== Fragmento ==
Por si no queríamos taza, taza y media. No sólo no hemos vencido en las urnas al adversario dentro de Euskadi, sino que ni siquiera habríamos convencido fuera del País Vasco a algunos a quienes suponíamos de nuestro lado. Se mete uno a intelectual para esto. Para que a estas alturas del desastre, y desde la barrera, ilustres censores te reprendan en nombre de una concepción de la democracia tan esmirriada que deja al ciudadano repleto de tópicos y desarmado de razones frente a la sinrazón nacionalista.

1. Así, se ha escrito que es en los métodos, y no en los fines, como se distingue a un demócrata del que no lo es. Y se añade que, cada vez que abandonamos el relativismo de nuestras convicciones, la democracia se convierte en una ideología, cuando en realidad sólo aspira a ser un método. Un procedimiento, se entiende, de agregación de votos para la toma de decisiones en una comunidad política. ¿A qué se reduce entonces la democracia?; a la regla de mayorías y al gobierno resultante de su aplicación. Por donde se demuestra lo que importaba demostrar, a saber, que el llamado nacionalismo democrático vasco es democrático porque se somete a este método.
===
Tu objetivo: En el fragmento, ¿a qué se reduce la democracia según la postura que allí se expone? Estas líneas no hacen falta para resolver la tarea.
== Filas de datos ==
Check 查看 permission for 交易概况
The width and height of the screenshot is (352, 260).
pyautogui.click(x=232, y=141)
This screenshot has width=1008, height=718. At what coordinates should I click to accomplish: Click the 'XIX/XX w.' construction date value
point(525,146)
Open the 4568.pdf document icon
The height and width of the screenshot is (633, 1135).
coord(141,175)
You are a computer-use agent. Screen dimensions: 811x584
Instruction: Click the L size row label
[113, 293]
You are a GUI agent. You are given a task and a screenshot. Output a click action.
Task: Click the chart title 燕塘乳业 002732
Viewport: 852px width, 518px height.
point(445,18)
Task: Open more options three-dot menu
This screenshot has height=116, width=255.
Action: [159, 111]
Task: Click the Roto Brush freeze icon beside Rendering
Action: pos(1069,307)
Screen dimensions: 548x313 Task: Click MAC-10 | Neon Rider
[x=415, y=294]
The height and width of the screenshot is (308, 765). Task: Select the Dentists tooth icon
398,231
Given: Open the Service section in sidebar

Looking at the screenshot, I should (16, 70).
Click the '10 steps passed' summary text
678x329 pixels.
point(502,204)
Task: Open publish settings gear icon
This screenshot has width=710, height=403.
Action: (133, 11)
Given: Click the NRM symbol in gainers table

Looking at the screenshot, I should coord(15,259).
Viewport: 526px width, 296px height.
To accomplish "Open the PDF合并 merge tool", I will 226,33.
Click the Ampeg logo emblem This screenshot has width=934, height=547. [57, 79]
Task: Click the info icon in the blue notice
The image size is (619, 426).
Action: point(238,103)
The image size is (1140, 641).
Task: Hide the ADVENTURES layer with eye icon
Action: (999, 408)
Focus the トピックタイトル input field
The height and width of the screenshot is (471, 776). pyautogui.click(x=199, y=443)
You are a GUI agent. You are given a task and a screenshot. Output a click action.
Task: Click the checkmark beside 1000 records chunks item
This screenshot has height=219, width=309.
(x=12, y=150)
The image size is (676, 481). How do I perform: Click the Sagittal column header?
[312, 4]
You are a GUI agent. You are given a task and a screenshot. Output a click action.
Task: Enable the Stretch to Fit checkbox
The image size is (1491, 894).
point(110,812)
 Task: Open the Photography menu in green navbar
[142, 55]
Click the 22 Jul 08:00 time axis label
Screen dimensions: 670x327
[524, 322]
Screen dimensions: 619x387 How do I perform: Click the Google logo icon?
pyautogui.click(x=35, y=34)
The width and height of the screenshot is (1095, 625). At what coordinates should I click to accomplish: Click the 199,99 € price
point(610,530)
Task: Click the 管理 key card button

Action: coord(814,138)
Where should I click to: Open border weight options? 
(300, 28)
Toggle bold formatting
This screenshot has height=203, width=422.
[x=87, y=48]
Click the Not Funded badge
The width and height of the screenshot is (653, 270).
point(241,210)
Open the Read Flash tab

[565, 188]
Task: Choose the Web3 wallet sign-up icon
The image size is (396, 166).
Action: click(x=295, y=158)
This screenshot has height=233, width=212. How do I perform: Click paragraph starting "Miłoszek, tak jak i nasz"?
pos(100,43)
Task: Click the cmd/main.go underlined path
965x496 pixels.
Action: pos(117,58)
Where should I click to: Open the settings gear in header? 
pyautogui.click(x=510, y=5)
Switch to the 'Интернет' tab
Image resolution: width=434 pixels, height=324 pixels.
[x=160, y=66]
===
Solución del problema: A la regla de mayorías y al gobierno resultante de su aplicación.